1991 Volume 54 Issue 4 Pages 315-332
We studied electrochemically the adsorption of protein to synthetic hydroxyapatite (HAp) treated with sodium fluoride (NaF) and acidulated fluoride phosphate (APF). The fluoride concentrations of NaF and APF were adjusted to 0.01%, 0.1%, and 0.9%. The protein solutions used were human serum albumin (HSA, pI=4.7), chicken egg conalbumin (CA, pI=6.8) and salmon protamine (PR, pI=11.0) in 1/30 M phosphate buffer at pH7.0. The protein concentrations were set at the five levels of 20%, 40%, 60%, 80% and 100% the concentration necessary to achieve saturated adsorption of the protein to the HAp. The fluoride was applied by immersing 50 mg of HAp in 25 ml of each of the fluoride solutions for four minutes. The adsorption of protein to the fluoride-treated HAp was determined by placing the HAp in protein solutions for one hour at room temperature.

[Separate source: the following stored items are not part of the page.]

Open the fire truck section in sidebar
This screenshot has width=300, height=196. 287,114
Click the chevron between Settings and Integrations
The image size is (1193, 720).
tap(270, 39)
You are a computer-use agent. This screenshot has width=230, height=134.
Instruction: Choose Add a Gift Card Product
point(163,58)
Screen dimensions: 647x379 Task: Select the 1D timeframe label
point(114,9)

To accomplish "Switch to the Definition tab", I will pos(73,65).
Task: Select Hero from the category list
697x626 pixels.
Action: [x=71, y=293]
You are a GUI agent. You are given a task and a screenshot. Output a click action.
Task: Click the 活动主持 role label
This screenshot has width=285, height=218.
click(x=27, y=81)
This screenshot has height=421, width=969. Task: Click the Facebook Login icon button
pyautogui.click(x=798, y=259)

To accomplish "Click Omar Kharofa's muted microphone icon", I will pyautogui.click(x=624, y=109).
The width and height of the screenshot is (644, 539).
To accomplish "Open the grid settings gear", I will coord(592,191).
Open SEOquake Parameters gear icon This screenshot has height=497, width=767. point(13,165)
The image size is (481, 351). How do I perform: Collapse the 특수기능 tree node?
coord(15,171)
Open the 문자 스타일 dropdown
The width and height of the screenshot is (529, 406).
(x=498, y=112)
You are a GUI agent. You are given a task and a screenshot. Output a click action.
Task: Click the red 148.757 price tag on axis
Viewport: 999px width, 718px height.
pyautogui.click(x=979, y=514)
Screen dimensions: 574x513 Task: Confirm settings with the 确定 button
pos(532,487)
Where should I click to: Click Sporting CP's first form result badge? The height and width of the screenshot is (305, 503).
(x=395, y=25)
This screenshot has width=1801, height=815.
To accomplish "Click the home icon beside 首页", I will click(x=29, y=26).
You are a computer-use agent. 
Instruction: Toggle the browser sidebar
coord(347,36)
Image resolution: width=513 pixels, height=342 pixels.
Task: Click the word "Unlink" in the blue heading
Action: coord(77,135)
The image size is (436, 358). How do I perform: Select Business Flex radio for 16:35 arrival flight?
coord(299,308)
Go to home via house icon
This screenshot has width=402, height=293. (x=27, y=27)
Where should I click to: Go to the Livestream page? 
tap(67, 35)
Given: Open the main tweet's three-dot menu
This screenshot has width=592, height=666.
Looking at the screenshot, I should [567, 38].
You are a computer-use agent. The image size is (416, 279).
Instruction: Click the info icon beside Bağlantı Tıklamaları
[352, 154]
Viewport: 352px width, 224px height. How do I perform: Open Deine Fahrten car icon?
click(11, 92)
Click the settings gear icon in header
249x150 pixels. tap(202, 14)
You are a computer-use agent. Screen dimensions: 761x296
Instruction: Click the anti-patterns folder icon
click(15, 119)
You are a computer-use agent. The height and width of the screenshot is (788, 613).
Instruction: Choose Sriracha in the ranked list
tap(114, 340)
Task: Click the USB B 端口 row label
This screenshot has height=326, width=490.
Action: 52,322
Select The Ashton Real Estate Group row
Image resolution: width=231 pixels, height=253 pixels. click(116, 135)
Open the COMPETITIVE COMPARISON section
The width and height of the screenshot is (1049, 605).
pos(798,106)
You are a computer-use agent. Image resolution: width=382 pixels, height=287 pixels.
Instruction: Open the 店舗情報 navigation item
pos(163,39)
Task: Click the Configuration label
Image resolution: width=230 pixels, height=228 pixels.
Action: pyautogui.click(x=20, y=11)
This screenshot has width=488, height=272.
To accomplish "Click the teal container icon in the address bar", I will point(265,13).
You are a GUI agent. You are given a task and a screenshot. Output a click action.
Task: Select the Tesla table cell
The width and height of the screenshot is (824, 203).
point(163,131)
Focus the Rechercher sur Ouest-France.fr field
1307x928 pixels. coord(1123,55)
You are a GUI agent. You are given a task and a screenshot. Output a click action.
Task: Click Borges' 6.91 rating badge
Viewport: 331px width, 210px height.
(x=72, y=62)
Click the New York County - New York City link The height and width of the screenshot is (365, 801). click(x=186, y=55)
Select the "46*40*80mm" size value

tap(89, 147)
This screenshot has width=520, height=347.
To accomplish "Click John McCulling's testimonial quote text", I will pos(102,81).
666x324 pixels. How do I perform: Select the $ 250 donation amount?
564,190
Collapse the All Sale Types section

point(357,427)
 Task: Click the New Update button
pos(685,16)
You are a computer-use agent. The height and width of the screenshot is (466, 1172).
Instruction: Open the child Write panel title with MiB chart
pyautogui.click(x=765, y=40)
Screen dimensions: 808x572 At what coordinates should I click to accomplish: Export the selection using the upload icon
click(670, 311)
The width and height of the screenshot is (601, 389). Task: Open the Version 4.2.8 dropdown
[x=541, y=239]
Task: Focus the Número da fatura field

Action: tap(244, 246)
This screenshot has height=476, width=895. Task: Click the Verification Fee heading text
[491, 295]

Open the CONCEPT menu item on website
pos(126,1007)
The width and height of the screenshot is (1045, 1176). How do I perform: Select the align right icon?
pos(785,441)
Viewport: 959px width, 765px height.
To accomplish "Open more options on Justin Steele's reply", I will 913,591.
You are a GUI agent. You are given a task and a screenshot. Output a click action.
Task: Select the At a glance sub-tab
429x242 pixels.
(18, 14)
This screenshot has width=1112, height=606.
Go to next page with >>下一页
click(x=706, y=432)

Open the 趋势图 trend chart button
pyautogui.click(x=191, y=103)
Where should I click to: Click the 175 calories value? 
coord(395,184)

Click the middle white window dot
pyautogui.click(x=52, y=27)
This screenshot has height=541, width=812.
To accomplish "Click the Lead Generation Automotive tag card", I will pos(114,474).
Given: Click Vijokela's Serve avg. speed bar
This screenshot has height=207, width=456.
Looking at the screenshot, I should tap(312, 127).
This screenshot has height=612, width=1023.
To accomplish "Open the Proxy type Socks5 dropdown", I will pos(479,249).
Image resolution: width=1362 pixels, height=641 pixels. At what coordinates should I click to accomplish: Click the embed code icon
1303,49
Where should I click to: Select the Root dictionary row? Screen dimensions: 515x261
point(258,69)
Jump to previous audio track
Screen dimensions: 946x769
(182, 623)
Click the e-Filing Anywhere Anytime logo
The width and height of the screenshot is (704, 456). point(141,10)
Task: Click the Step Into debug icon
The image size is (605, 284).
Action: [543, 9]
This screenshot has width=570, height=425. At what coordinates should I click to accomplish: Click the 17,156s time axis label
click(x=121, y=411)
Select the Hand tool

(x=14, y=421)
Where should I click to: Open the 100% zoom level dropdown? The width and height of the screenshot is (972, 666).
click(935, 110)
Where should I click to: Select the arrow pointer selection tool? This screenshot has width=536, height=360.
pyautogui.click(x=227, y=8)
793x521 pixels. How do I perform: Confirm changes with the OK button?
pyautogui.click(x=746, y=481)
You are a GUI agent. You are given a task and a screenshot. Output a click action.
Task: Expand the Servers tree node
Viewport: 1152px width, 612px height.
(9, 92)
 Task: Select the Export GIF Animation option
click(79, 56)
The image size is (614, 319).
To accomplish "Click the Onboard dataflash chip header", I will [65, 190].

The zeta potential of the fluoride-treated HAp in the protein solutions was measured by micro-electrophoresis (Pen-Kem Co., Lazer Zee Model 501), and the value obtained was analyzed by the formula of Miyake, et al. The zeta potentials of NaF-treated HAp were the same as these of untreated HAp in the several proteins. The adsorption coverage and free energy of adsorption of HAp treated with APF was lower than that of the other HAp. The adsorption of protein to HAp was affected to prevent by APF treatment. These results suggest that the adsorption of protein to fluoride-treated HAp was a monolayer model of Langmuir, and was dependent on the interaction between the protein and the surface charge structure on the HAp which had been treated with application of NaF and APF.